Another of Bomanjee Byramjee Patel's reference volumes must still be mentioned here. In addition to obituaries, Patel also published a volume entirely devoted to Parsi religious buildings and structures (Pārsi Dharmasthaḷo, Muṃbai, 1906). The work collects information related to fire temples, dakhmas, sagḍis, ārāmgāhs, etc., often presenting useful information about the endowments of these structures, the trusts by which they are managed, they way in which they were constructed, and the inscriptions found in the structure (typically in Persian verse). As a source of information about these structures, the work is of great importance for understanding the development of Zoroastrian religious practice alongside burgeoning charitable endowments in the eighteenth and nineteenth centuries.
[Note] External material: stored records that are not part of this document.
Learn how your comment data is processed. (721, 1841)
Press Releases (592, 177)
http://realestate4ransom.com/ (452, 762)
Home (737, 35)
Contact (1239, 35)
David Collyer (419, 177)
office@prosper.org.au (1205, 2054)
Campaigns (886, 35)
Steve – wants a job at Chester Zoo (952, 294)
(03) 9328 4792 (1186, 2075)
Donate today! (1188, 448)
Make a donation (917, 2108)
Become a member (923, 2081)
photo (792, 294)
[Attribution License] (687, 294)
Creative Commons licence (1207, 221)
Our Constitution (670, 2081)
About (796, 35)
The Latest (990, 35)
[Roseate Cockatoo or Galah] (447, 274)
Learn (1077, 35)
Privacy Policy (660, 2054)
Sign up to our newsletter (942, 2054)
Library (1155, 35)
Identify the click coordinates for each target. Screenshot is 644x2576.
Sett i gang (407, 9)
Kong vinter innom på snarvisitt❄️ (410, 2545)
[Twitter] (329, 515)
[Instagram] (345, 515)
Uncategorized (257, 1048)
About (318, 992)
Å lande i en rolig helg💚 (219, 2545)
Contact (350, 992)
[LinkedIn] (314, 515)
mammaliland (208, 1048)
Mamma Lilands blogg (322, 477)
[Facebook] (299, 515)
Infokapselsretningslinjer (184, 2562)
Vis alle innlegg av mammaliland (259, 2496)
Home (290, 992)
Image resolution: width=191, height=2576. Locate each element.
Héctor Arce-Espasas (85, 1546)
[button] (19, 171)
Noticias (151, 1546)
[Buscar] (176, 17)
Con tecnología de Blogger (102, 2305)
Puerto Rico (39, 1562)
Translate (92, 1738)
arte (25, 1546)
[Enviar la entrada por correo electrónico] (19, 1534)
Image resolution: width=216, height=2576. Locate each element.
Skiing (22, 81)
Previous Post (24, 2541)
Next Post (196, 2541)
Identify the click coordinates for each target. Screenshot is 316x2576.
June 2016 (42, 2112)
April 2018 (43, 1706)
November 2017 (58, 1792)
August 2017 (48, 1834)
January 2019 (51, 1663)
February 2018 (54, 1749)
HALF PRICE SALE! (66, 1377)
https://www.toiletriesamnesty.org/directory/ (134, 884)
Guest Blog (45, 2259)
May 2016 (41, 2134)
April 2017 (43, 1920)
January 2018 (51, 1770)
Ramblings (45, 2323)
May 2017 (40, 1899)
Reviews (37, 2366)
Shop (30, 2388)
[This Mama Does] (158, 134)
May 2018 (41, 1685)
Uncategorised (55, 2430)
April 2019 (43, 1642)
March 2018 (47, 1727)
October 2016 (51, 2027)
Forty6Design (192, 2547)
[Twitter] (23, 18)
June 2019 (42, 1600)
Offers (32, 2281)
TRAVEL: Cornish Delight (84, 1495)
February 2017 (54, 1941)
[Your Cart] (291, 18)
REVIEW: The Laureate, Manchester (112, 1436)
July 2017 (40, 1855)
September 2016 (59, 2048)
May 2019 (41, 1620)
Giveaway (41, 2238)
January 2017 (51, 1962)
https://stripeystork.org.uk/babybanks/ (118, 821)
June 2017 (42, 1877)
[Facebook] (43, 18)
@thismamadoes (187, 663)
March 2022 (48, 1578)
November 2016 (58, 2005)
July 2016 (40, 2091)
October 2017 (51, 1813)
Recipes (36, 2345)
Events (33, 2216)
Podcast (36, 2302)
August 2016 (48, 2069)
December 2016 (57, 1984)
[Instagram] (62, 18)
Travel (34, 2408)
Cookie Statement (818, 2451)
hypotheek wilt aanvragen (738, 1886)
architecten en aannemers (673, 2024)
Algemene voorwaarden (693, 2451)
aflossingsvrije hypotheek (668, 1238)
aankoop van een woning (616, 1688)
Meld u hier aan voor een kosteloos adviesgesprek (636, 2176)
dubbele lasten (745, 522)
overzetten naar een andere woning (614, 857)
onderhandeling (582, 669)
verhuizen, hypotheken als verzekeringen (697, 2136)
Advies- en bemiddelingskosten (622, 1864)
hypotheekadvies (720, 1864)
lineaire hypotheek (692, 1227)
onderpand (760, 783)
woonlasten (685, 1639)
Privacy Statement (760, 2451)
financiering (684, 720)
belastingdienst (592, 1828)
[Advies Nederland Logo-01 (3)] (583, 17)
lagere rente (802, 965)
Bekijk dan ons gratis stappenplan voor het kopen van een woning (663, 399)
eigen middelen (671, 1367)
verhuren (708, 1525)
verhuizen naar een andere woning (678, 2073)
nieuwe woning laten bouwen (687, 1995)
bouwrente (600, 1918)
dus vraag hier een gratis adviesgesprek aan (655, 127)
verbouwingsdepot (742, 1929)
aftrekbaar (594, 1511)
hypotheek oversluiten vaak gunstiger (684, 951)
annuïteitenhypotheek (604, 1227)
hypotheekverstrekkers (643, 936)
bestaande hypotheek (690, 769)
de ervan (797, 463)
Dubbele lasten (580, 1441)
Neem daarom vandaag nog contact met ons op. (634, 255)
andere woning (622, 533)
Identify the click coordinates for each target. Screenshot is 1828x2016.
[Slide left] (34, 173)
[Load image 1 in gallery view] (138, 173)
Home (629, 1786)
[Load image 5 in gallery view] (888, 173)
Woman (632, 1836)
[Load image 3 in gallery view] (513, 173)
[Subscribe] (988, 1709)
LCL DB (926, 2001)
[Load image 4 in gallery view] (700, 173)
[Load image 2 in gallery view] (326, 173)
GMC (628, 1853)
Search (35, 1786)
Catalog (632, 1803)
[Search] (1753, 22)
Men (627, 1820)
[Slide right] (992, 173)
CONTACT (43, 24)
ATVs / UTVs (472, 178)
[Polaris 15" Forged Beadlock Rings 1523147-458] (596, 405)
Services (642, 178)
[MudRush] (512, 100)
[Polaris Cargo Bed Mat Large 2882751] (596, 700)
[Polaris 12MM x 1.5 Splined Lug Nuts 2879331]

Gujarāti Patrakāritvano Itihās

Until his recent passing at the age of 100, Dr. Ratan Rustamji Marshall was considered the doyen of Parsi Gujarati literary history. Marshall's most lasting contribution was his history of Gujarati journalism,
Gujarāti Patrakāritvano Itihās. First published in Surat in 1950 (reprinted with a new preface by Marshall, 2005), Marshall's Itihās outlines the development of the Gujarati newspaper industry from the beginnings to the first issue of the Muṃbai Samācār in 1822 to the developments of the mid-20th century. Marshall explores the connection between developments in the Indian press and Indian nationalism. Thoroughly researched, with references and citations to now virtually impossible-to-locate papers, Marshall's work belongs on the bookshelf of all those who work on the Parsi and Gujarati-speaking communities in the 19th and 20th centuries.
  • For a recent tribute to Marshall's work, see the write-up on Urviś Koṭhāri's Gujarati World blog.